We are interested only in $\hat{\beta}$ and predictions $\hat{y}_t$ including the prediction quality. It is often measured by RMSE (root mean squarred error):

$$
RMSE = \sqrt{MSE} = \sqrt{\frac{1}{T}\sum_{t=1}^{T}(\hat{y}_t - y_t)^2}.
$$

Note that we need to skip as much data, as we needed for starting with modelling (it was not possible to start with the first measurement!).

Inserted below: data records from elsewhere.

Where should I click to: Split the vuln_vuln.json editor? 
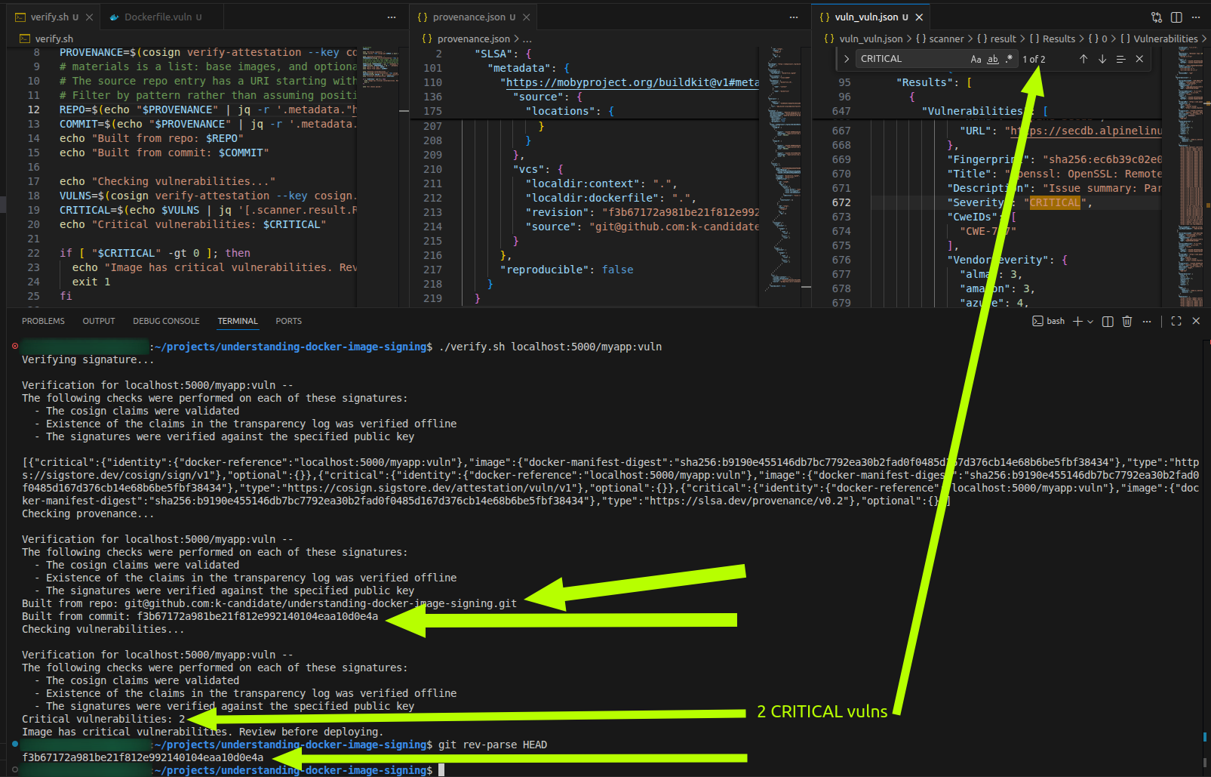click(x=1177, y=17)
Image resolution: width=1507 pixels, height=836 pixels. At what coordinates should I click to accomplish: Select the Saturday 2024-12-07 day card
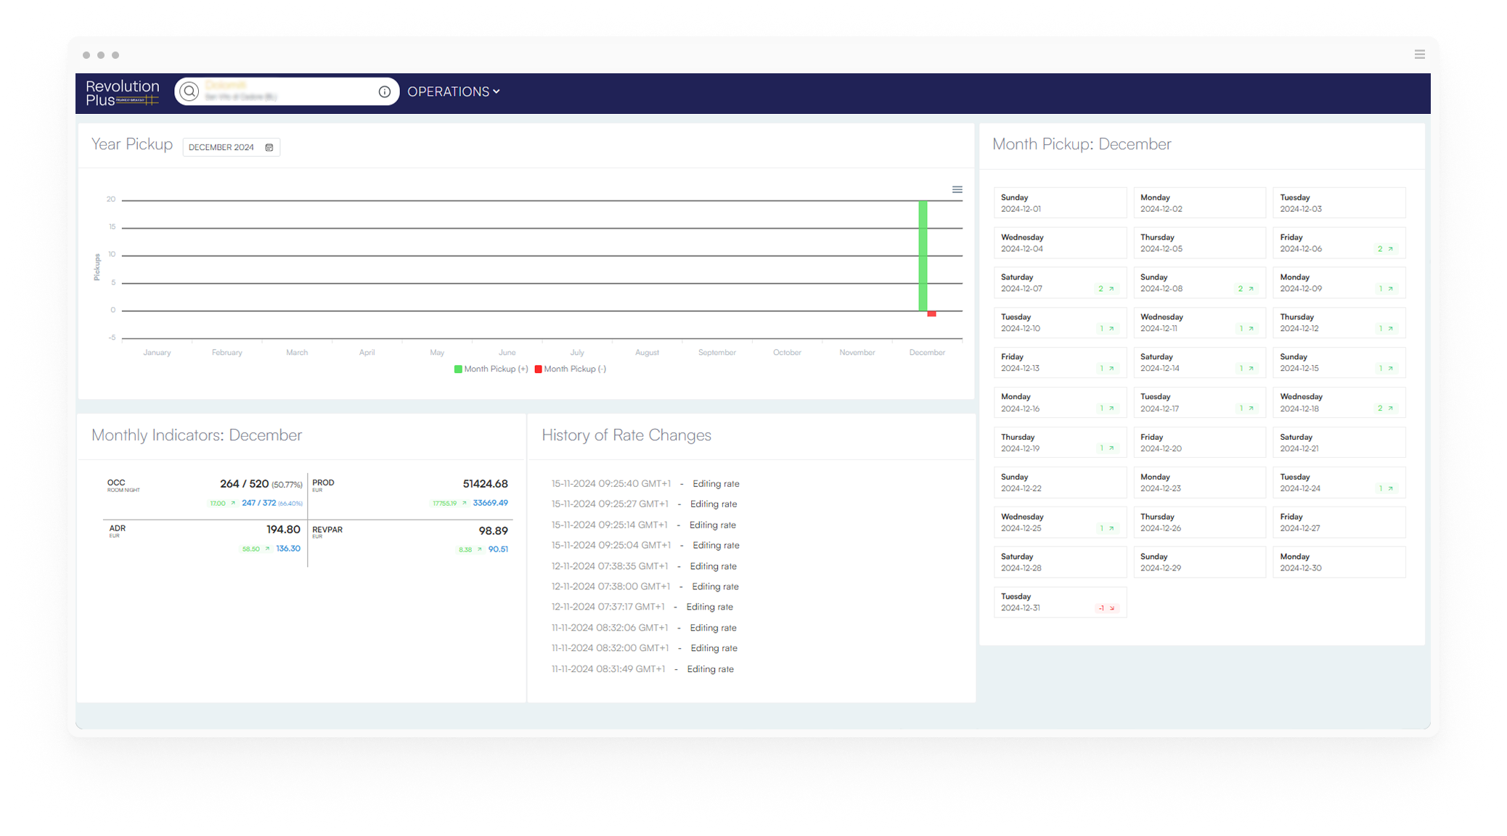(x=1059, y=283)
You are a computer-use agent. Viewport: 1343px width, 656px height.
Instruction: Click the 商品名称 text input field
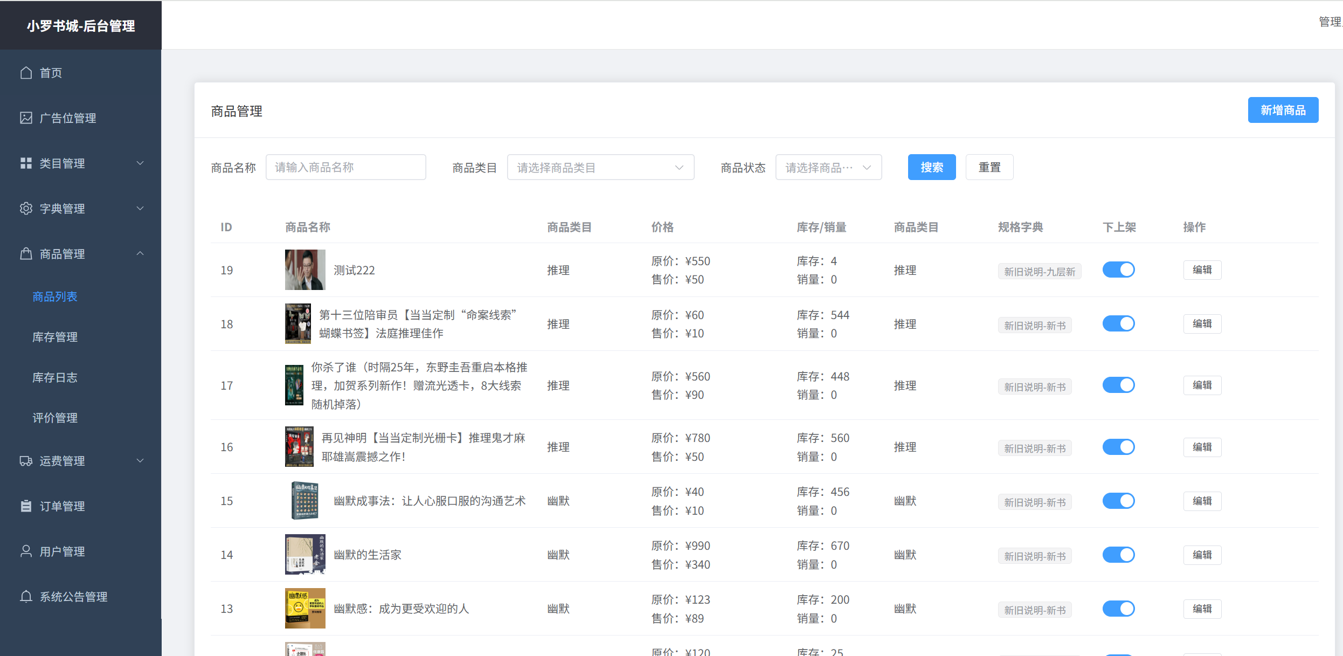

Let us plot the true evolution and predictions, and the histogram and box plots of errors.

In [None]:
errors = e2[2:] - yt_pred[2:]

#####################################
# Calculate RMSE here
RMSE = 
#####################################
print('RMSE: ', RMSE)

plt.figure(figsize=(15, 3))
plt.plot(e2)
plt.plot(yt_pred, '+')

plt.figure(figsize=(15,3))
plt.subplot(1,2,1)
plt.hist(errors, bins=100)
plt.subplot(1,2,2)
plt.boxplot(errors, showfliers=False)
plt.show()

Evolution of $\hat{\beta}$:

In [None]:
Ebeta_log = np.array(regmodel.Ebeta_log)
plt.figure(figsize=(15, 5))
plt.subplot(3, 1, 1)
plt.plot(Ebeta_log[:,0])
plt.subplot(3, 1, 2)
plt.plot(Ebeta_log[:,1])
plt.show()